Thomas hoped his father regretted his bargain, regretted at least the necessity of the once-a-week twenty-dollar gold piece that was more than his father paid any of his workers, either in the laundry or in the opium den hidden down in the mine.

Alone, without a light of any kind, Thomas headed out deeper into the mines. The tunnels under the town were the labyrinthine result of more than three decades of every-day, round-the-clock mining. Aboveground, the gallows frames of the elevators that took men down and lifted them up again when their shifts were done clearly marked the different mines. Belowground, all of the mines interconnected.

He’d heard that there were thousands of miles of tunnels and it wouldn’t surprise him if that were so. The other two men who ran dens sometimes took their nonpaying customers deep into the mines and left them in the maze of tunnels out of which they never found their way. His father’s customers all paid ahead of time or they didn’t get in.

He had always been good at finding his way around the mines. Since he’d been turned, he’d gotten a lot better.

He didn’t need light, didn’t need to see at all. He could feel the tunnel stretch around him—and the ones above, below, and beside him, too. He could sense the areas where miners were actively digging and the ones where no one had been for a very long time. He could tell north from south, up from down, and he knew where he was in relation to the city over his head.

He never got lost in the tunnels.

It was near three in the morning. His father had gone to sleep—the men Thomas had escorted in were the very last—and Thomas was free for the rest of the night. There were boys in the den whose job it would be to rouse their customers and escort them to the surface. Thomas never had to work in the den anymore: he scared the customers.

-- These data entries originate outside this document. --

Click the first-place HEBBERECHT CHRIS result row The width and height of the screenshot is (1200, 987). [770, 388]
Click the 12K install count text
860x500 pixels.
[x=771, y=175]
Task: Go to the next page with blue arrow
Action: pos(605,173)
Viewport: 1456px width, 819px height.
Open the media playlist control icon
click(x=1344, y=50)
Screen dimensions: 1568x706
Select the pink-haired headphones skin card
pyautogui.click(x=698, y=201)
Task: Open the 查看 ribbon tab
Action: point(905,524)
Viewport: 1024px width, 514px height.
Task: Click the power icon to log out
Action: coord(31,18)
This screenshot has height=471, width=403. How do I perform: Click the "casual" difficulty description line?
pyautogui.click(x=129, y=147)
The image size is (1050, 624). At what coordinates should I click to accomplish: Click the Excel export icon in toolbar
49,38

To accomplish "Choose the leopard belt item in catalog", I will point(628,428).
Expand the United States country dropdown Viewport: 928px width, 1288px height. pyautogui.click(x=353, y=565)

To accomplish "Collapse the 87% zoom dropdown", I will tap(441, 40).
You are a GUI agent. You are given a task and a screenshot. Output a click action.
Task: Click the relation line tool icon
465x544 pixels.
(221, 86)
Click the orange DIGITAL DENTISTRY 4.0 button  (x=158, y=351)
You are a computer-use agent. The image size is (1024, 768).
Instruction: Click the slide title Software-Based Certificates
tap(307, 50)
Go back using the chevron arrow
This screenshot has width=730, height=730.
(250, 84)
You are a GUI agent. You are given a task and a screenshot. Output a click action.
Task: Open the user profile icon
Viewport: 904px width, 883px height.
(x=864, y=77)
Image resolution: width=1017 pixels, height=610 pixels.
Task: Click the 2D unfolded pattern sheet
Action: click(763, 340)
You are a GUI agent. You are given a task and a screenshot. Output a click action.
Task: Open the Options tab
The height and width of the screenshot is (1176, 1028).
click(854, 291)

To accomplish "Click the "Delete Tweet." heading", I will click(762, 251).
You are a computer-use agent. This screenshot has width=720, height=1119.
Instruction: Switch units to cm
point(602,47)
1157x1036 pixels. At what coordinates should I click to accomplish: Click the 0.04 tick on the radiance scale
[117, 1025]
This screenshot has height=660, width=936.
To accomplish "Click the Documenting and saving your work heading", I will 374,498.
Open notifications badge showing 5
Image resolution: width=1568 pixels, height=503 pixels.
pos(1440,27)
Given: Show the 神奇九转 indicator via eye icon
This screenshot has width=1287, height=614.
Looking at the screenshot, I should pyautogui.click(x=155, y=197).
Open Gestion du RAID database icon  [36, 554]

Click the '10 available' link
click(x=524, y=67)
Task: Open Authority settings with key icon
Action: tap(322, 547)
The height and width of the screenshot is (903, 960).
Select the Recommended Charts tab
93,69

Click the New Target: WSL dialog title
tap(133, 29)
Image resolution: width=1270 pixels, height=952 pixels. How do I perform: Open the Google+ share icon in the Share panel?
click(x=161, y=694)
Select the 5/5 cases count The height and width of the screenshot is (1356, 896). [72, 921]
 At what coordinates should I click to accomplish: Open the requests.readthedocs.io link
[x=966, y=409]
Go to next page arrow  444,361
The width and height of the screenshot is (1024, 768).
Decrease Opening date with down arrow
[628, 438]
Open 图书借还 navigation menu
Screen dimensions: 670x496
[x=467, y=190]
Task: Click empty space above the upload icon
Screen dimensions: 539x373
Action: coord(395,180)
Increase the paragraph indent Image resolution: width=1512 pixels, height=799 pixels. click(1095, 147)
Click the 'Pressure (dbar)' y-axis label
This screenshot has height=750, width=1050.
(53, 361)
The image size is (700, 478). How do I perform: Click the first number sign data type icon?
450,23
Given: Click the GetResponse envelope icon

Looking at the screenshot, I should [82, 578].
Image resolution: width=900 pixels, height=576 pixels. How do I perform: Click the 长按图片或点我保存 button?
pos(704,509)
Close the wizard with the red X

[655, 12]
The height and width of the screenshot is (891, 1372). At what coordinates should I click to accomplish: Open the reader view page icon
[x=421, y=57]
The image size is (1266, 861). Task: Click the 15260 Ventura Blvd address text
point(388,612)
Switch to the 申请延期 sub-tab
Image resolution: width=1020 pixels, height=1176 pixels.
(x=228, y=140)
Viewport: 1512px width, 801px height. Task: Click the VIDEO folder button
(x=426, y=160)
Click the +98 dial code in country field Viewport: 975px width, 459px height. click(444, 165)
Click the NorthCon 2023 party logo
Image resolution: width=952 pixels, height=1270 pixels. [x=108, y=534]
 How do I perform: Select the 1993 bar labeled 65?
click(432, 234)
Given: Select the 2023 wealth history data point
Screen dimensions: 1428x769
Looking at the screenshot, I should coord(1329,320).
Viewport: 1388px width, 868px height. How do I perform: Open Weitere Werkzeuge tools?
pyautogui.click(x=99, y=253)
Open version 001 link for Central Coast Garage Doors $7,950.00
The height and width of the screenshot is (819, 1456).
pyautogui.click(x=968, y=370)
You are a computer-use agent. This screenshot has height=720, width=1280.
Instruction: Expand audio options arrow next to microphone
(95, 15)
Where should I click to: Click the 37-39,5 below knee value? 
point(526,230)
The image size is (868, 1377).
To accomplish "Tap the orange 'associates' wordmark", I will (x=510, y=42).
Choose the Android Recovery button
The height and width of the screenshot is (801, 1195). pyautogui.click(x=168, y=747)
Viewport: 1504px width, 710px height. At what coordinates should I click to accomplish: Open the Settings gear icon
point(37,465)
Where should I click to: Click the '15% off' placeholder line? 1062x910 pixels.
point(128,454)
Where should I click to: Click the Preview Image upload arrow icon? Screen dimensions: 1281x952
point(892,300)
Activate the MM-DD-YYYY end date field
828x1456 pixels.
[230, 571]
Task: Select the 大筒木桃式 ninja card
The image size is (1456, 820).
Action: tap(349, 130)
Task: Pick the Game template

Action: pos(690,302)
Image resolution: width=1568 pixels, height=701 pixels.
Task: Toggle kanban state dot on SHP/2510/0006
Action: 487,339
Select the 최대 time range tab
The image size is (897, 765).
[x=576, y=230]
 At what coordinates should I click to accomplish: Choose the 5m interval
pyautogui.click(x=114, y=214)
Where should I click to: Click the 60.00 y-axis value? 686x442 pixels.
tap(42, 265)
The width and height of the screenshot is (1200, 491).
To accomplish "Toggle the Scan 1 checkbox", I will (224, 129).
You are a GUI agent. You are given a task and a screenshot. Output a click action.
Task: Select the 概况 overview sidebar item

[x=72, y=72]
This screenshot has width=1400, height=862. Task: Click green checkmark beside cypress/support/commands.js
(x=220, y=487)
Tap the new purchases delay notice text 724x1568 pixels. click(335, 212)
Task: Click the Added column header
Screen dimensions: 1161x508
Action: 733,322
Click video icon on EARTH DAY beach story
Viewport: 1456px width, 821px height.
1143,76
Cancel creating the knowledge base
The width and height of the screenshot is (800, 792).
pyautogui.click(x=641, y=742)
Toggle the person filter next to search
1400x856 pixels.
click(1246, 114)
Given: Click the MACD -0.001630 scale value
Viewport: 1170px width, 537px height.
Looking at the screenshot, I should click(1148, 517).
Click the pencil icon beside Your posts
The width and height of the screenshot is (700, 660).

He wasn’t sure if they feared him because his father used him to hurt the ones who displeased him, or if some atavistic sense warned them that he was a dangerous predator.

Thomas walked to the nearest elevator shaft—he was safely between shifts, so he didn’t have to worry about the elevator cars—and began climbing down.

The darkness soothed him, as did the growing heat. It was always hot in the lower levels. He didn’t need heat to survive anymore, but it had been such a luxury for him . . . before . . . that he always took pleasure in it. He climbed down until it suited him to stop a few levels above where they were actively mining. Descending the shaft pushed even his strength and abilities; he enjoyed it.

He was always alone, but somehow, deep in the heart of the earth, with none but himself for company, he felt less so. Walking down tunnels that might not have seen people for decades, he felt comfortable in his skin and he relished it, even though it made it difficult to deny his growing hunger. Tomorrow he would have to feed.

He dreaded the feeding time. Afterward, his Master renewed his orders and made certain his fledgling understood his place. Someday, Thomas was certain, someday he would be free. But for nearly a decade he had been slave to his father and the demon-thing that had, over a whole long year, turned him into what he was now.